- Aim -
Reproduce the following records word for word, leaving out the pictures.

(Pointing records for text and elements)

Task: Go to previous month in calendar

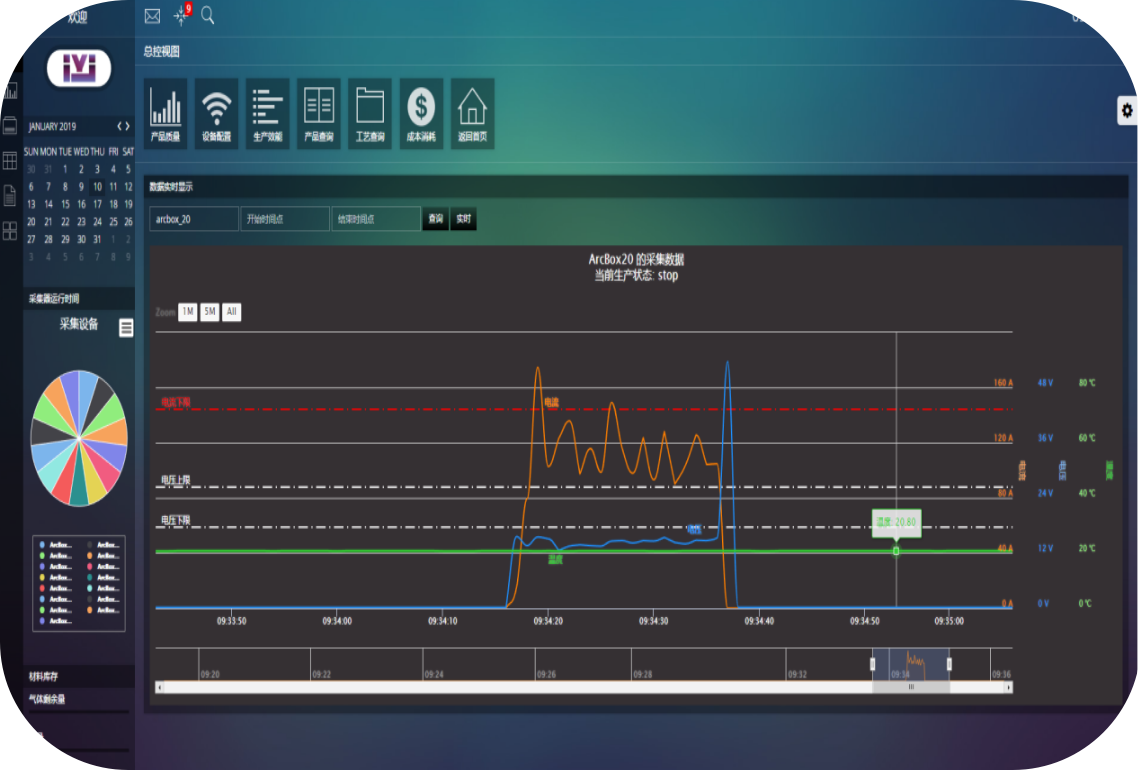Action: [x=119, y=126]
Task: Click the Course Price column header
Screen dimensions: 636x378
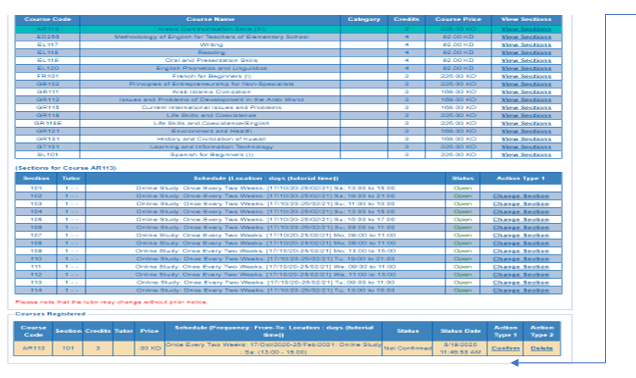Action: (458, 19)
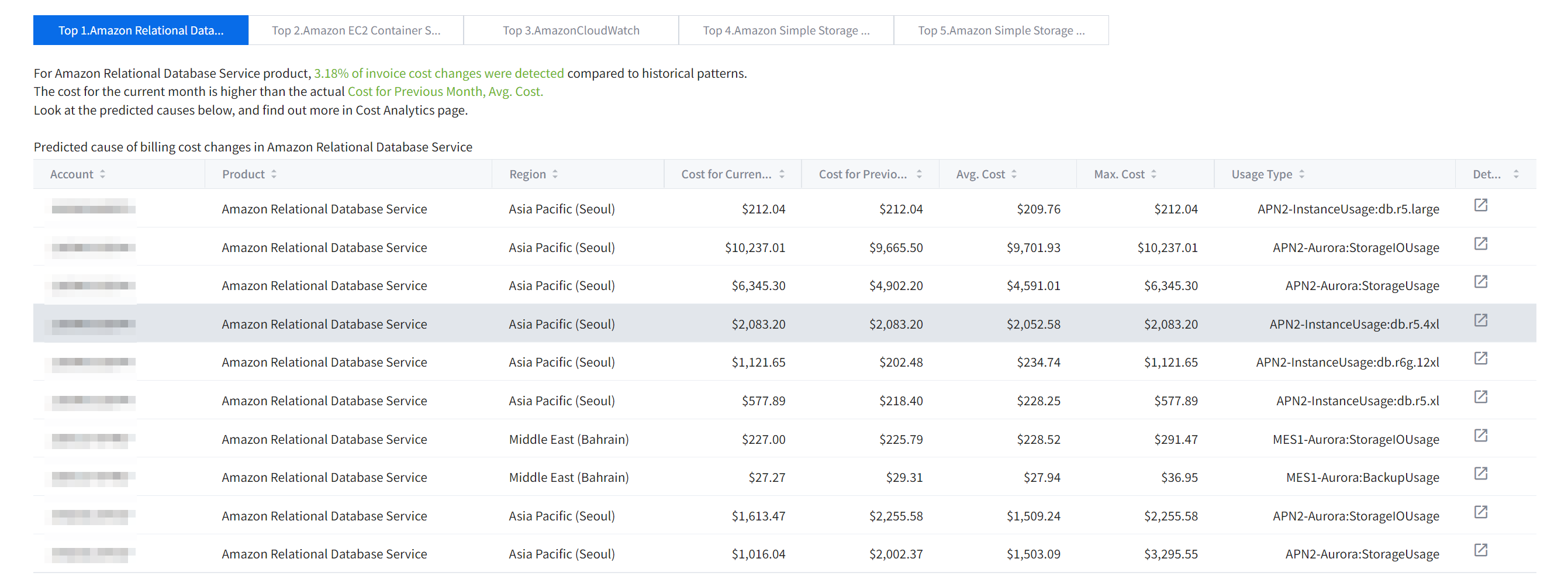Sort by Cost for Current month column
Viewport: 1568px width, 576px height.
(782, 174)
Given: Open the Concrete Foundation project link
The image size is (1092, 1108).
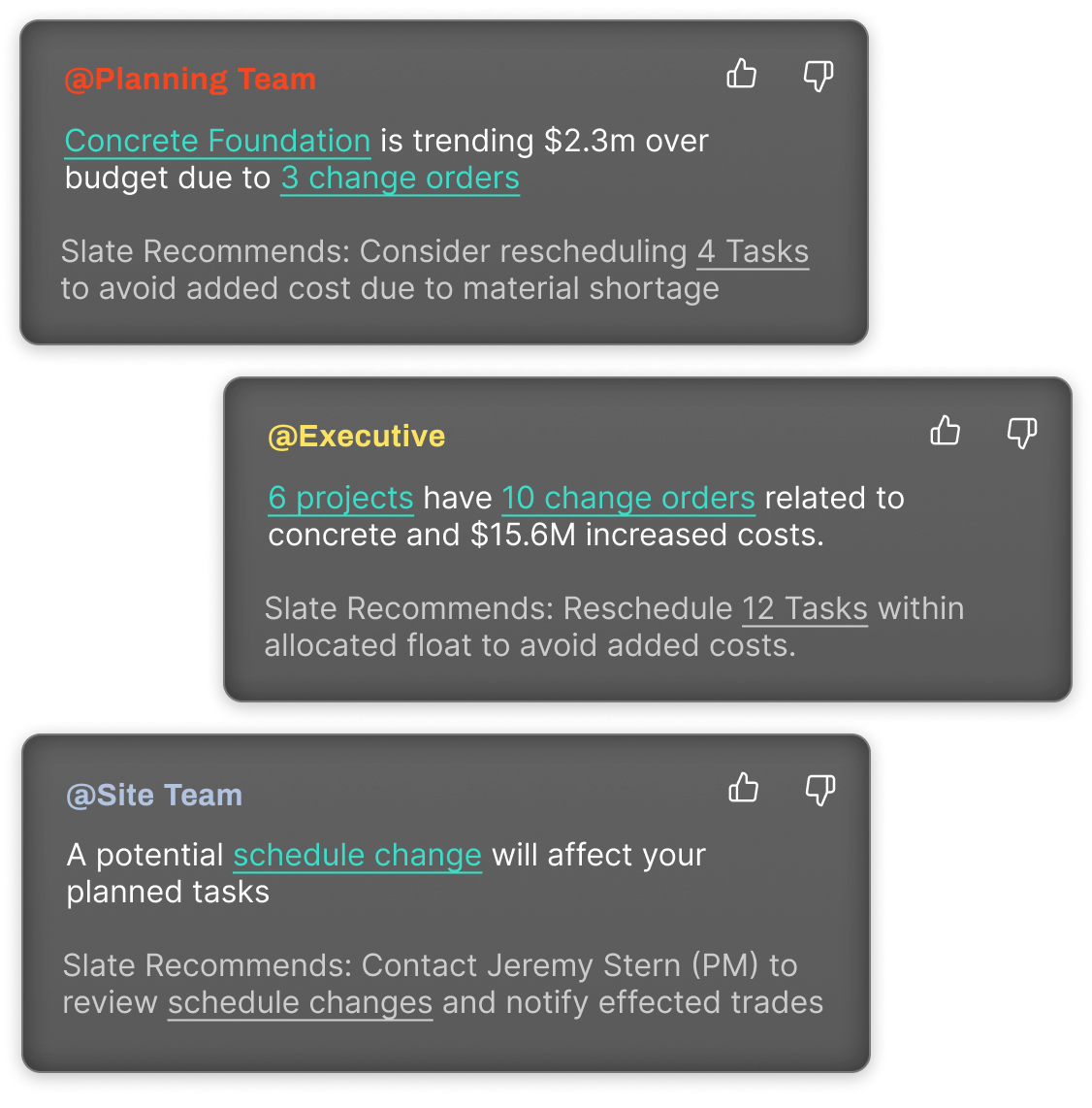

- Solution for this task -
Task: Go to previous month in calendar

Action: [x=119, y=126]
Task: Click the Course Price column header
Screen dimensions: 636x378
Action: (458, 19)
Sort by Cost for Current month column
Viewport: 1568px width, 576px height.
(782, 174)
Given: Open the Concrete Foundation project link
The image size is (1092, 1108).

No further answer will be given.